En tránsito

eduardo / jordá

Nunca pasa nada

AHORA todo se olvida muy deprisa y a los dos días de haber sucedido un hecho, casi nadie recuerda ni cuándo ni cómo sucedió, pero yo sí recuerdo que en diciembre de 2010, en el puente de la Constitución, los controladores de vuelo se pusieron en huelga y colapsaron los aeropuertos, dejando en tierra a miles de pasajeros y provocando un caos aéreo sin precedentes en la historia de este país. Por lo que sabemos, la huelga se debía a unas exigencias económicas de un colectivo que está -en general- muy bien pagado. En diciembre de 2010 la crisis económica apretaba fuerte y había miles de familias que lo estaban pasando muy mal, pero a los controladores no les importó un pimiento. Hicieron su huelga, obligaron a cancelar cientos de vuelos y arruinaron las vacaciones de mucha gente que había trabajado duro durante mucho tiempo para hacer el viaje. Todo eso -repito- les dio igual. A ellos, funcionarios privilegiados que controlan sus propios exámenes de acceso, sólo les preocupaban sus sueldos, muy generosos, insisto, y mucho mejores que los de la mayoría de la población.

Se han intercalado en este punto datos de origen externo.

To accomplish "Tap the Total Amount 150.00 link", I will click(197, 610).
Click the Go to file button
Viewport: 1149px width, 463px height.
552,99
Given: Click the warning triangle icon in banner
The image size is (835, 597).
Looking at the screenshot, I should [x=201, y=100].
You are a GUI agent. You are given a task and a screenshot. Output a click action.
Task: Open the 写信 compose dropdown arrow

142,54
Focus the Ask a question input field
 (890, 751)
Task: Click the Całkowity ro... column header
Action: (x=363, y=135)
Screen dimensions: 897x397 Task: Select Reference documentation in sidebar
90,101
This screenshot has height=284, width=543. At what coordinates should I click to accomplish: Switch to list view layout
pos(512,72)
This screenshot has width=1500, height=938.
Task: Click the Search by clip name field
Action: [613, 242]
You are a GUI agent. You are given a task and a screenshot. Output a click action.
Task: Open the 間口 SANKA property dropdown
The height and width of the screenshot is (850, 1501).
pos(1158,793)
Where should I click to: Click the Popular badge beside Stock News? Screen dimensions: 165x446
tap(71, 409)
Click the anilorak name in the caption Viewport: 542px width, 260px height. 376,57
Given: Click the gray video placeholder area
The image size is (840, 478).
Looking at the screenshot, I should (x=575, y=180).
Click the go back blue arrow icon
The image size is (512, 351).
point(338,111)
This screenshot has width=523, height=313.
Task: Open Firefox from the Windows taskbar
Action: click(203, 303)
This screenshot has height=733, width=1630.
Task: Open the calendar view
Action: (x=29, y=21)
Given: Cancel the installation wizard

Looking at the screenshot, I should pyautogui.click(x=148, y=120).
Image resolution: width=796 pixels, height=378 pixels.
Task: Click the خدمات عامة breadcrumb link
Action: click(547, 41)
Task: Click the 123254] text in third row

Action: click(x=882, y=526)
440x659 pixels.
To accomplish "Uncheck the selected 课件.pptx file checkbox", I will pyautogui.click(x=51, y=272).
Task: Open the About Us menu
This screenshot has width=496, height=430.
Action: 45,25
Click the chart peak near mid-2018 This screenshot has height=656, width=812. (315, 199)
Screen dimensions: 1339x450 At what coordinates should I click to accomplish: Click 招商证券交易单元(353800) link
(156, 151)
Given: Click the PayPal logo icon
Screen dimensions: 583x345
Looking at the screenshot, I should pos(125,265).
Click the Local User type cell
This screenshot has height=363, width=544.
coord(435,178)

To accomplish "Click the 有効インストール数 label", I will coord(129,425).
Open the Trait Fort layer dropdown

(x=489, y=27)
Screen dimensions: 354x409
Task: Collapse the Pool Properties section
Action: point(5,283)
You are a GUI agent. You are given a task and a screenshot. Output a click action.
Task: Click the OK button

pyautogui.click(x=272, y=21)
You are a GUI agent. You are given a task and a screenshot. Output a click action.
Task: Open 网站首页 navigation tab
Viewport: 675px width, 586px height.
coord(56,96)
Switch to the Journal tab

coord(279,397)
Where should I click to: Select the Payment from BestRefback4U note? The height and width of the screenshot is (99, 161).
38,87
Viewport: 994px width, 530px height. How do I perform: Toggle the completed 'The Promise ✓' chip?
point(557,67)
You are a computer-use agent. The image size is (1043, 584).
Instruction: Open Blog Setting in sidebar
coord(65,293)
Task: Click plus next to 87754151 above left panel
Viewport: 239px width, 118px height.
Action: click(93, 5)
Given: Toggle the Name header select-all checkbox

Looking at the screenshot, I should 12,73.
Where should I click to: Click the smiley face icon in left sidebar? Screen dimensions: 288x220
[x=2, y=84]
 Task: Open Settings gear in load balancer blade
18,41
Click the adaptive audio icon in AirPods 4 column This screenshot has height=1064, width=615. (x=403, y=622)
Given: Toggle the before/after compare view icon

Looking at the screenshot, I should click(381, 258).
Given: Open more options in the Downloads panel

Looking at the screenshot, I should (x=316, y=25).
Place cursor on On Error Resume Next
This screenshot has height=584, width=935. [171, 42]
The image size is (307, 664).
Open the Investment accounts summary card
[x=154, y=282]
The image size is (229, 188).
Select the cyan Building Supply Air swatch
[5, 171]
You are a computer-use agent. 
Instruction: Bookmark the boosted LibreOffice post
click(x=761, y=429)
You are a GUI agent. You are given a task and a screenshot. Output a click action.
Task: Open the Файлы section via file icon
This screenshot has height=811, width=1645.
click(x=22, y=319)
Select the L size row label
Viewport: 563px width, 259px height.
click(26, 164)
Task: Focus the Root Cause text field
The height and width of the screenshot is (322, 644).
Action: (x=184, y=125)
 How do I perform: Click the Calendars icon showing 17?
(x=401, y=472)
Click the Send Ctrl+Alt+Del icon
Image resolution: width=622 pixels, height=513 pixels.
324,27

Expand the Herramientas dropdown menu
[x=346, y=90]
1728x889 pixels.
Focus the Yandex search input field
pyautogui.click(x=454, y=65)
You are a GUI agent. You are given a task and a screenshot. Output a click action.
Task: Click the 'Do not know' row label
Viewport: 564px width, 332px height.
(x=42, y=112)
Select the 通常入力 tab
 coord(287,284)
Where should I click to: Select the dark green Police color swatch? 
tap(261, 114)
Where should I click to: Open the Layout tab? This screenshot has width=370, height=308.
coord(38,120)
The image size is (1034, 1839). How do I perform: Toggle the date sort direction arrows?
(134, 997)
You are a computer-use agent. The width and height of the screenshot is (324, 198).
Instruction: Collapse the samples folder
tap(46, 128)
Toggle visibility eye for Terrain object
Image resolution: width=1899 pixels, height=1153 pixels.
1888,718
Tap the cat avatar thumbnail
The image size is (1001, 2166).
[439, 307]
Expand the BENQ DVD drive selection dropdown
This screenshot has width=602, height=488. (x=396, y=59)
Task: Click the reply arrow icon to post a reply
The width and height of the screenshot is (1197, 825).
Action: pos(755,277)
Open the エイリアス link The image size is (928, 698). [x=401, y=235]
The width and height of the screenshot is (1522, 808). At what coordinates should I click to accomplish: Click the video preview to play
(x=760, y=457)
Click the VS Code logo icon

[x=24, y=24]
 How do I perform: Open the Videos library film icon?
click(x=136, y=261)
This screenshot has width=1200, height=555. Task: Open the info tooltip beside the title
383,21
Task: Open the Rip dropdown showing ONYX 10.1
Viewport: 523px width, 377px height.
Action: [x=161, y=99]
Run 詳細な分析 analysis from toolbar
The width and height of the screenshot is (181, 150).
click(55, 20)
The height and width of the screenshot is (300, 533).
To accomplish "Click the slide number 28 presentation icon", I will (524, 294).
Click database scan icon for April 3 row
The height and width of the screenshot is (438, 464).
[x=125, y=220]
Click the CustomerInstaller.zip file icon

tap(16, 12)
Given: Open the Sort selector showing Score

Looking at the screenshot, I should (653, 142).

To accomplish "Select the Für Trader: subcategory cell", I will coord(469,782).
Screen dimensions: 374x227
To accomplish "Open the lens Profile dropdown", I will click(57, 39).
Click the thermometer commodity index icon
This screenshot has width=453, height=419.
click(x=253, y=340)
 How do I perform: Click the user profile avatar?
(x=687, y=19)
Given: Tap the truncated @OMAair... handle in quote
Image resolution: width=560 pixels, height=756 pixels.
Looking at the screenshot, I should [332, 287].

Y lo más increíble de todo es que después de aquella huelga, que puso el país patas arriba y que les costó millones de euros a los contribuyentes y a los pasajeros y a las compañías aéreas, no pasó nada. No hubo proceso, ni hubo multas, ni hubo despidos. Nada. Como si no hubiera pasado nada. O como si todo hubiera sido una especie de gymkhana organizada para entretener a los pasajeros aburridos.

Ahora, por fin, sabemos que doscientos controladores han sido procesados por aquellos hechos. Comprendo que es un mal trago y que muchos de estos controladores lo van a pasar mal, pero también deberían habérselo pensado un poquito antes de emprender la acción que emprendieron. Mucha gente perdió su dinero por una disputa salarial muy menor, sobre todo si tenemos en cuenta las circunstancias económicas en que vivíamos aquí en diciembre de 2010, con salarios recortados y presiones y amenazas de todo tipo. Se mire como se mire, era una temeridad organizar una huelga de controladores en pleno puente festivo, y más aún en un país que vivía y vive del turismo y que no tiene muchos otros medios de subsistencia. ¿No se lo deberían haber pensado un poco los controladores antes de hacer lo que hicieron? Y es verdad que estamos acostumbrados a que aquí nunca pase nada, pero ahora, por primera vez en mucho tiempo, parece que las cosas están cambiando. Muy, muy despacio, pero están cambiando.